De todas las anomalías en estos días de virus bamboleantes, hay una que se ha convertido en regla, al menos para mi. Los hechos han tomado la forma de su máscara grotesca. Y los protagonistas de la nueva realidad que sigue siendo igual de obtusa llevan tiempo bailando al son de su propia mascarada. Unos permanecen y otros desaparecen o incluso optan por exiliarse, primero de si mismos o de la figura grotesca que les dio forma, después del otoño caduco de su propia consistencia. Al rey emérito del país que fue España nadie le profesa con orgullo el antaño amor embelesado. Las salamandras y las lagartijas se han hecho las dueñas de la piscina del patriarca. La hacienda en la que se retiraba respira un cansancio inaudito. Sus paredes se inclinan como bajando los brazos. Los rastrojos y las japónicas siempre trémulas se han hecho con el dominio de ese silencio abandonado.
Lo cierto es que el monarca Juan Carlos I había abandonado mucho tiempo antes su propio país. En las cocheras del palacio y las antesalas de las residencias en las que alternaba sus encuentros con las amistades más íntimas, un ambiente de tierra seca impregnaba hasta el ánimo de los hujieres y la guardia secreta. Cada crujir de los cuartos adornados con el parqué de hace dos siglos emitía una letanía de réquiem continuo. El patriarca apenas posaba su mirada en los retratos que se le aparecían balanceándose en las paredes de las escaleras y salones. Sus ancestros, impávidos y deliberadamente oblicuos en su luz decadente, se le presentaban ahora por primera y esclarecedora vez como el presagio de un fin tortuoso. Por fin, al igual que ellos, había entrado en la boca devoradora de la historia.
Nada hay tan angosto y premonitorio como la mano condescendiente de un heredero. Si algo tuvo claro el patriarca Juan Carlos I fue esa máxima convertida en principio categórico. Hay una traición heredada en cada gesto de renovación. Esa es la verdadera y única historia, ahora murmura Juan Carlos I para los interlocutores que se esconden en los cuadros donde se ríen de él todos los que a su vez traicionaron y fueron traicionados. Los despojos que dejó esa batalla sin fin cayeron sobre el pueblo como el aguacero de la inquina.
Los generales de botas relucientes como el alba, los notarios atribulados, los prefectos con una obediencia atroz, los historiadores de sonrisa de luna rota, los gacetilleros tenebrosos escondieron en una sonrisa de incienso malsano todo lo que fue el patriarca en los años adustos. Los tribuleros emprendedores y banqueros del país le obsequiaban con objetos de hartazgo excesivo. La sombría reina Sofía refería en la rutina de su distancia frases de presagio lapidario: ojalá no te odien tan de repente como ahora te aman.

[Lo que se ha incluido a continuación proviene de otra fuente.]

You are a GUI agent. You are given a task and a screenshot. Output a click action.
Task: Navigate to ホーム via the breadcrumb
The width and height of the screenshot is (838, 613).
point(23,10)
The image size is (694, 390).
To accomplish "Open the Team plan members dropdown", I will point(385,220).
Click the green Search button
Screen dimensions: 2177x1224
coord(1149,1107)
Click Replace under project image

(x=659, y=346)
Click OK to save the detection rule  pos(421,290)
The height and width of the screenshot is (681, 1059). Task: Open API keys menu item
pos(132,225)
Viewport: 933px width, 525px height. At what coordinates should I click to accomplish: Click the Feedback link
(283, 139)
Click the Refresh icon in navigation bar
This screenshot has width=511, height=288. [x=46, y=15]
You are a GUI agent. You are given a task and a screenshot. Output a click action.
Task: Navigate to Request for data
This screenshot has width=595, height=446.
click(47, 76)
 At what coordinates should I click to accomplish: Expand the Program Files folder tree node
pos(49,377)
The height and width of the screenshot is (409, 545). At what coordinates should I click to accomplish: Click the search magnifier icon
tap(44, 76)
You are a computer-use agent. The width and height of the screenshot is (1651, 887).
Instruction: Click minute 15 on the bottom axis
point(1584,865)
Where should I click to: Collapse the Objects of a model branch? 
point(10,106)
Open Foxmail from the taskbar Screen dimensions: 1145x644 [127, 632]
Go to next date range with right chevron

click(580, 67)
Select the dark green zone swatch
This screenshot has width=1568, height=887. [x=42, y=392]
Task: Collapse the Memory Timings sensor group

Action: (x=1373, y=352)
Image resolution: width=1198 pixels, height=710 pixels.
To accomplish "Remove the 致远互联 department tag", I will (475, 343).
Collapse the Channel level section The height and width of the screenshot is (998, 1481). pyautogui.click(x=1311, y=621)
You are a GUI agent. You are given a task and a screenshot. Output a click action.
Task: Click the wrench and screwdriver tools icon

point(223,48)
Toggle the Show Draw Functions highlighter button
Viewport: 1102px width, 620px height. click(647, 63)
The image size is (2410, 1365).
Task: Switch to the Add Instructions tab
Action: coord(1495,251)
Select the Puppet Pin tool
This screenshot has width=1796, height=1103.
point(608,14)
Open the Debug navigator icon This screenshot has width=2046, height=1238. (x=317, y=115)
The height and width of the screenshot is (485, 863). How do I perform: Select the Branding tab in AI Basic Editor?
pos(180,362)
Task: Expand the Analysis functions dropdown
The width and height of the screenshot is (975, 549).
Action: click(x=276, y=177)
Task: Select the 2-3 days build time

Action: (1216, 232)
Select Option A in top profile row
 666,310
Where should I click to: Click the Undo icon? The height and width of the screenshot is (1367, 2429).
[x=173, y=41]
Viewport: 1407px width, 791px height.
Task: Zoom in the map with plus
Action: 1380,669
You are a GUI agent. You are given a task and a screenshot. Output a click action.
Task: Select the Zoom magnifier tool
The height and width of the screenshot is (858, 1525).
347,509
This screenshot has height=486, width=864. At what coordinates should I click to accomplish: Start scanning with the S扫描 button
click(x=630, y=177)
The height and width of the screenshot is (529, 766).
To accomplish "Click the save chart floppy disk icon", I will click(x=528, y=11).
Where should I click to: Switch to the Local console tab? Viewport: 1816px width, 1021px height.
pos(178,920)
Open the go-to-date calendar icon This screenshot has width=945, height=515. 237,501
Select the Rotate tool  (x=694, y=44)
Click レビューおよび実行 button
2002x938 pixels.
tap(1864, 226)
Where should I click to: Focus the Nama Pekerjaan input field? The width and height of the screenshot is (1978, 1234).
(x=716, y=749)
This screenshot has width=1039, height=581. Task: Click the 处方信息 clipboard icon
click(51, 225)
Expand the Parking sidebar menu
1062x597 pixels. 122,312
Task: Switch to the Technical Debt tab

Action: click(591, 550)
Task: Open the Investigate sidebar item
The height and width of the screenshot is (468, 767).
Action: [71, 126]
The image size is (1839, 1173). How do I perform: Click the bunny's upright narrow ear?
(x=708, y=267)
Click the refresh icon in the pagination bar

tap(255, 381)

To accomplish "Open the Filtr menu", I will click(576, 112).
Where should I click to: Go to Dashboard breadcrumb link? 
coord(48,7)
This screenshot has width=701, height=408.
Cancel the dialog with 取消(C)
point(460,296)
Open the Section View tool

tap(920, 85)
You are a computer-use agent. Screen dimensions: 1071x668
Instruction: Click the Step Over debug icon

Y todos los designios de tormenta iracunda que se conjuraron para hacer de un hombre el patriarca de un país tronaron fuego y trompetas con la sordina de un olvido ponderoso. Y los notarios atribulados, y los prefectos antaño de obediencia atroz, y los historiadores de sonrisa de luna rota, y los gacetilleros tenebrosos se agitan ahora de sus jorobas el polvo de tanta pleitesía. Solo algunos generales de botas relucientes como el alba, ven en la partida del patriarca a un lejano país un ocaso de hogueras donde lo que arde es la patria en sus ascuas tenebrosas.
En los cuartos del palacio donde los pájaros saltean y placen victoriosos, quedan esparcidos cheques y vales de los tesoros en moneda y cuentas que tuvo el patriarca. Permanecen ya no en su memoria como antaño. Ahora se aproxima a su riqueza tanteando su posible equivalente que al cambio de la historia es una exigua miseria.
Las tribulaciones del heredero Felipe VI se acomodan en nubes negras. Es el hijo que vio con ojos de salamandra la calma tensa que impregnó su estancia en las horas de príncipe relegado. En su despacho quedan hoy al resguardo documentos inapropiados para este tiempo de guillotinas simbólicas. Son los leales quienes desertan, le advierte la reina doña letizia. Son ellos los que enlucen la noche irrelevante y la convierten en un ascua de mitos calcinados.
Y mientras, por las ventanas cedidas por el viento se cuelan los papeles y órdenes y memorandos que con letra de niño viejo y desdeñoso escribiera el patriarca a banqueros y testaferros leales. En la huida toda cantidad es imprescindible.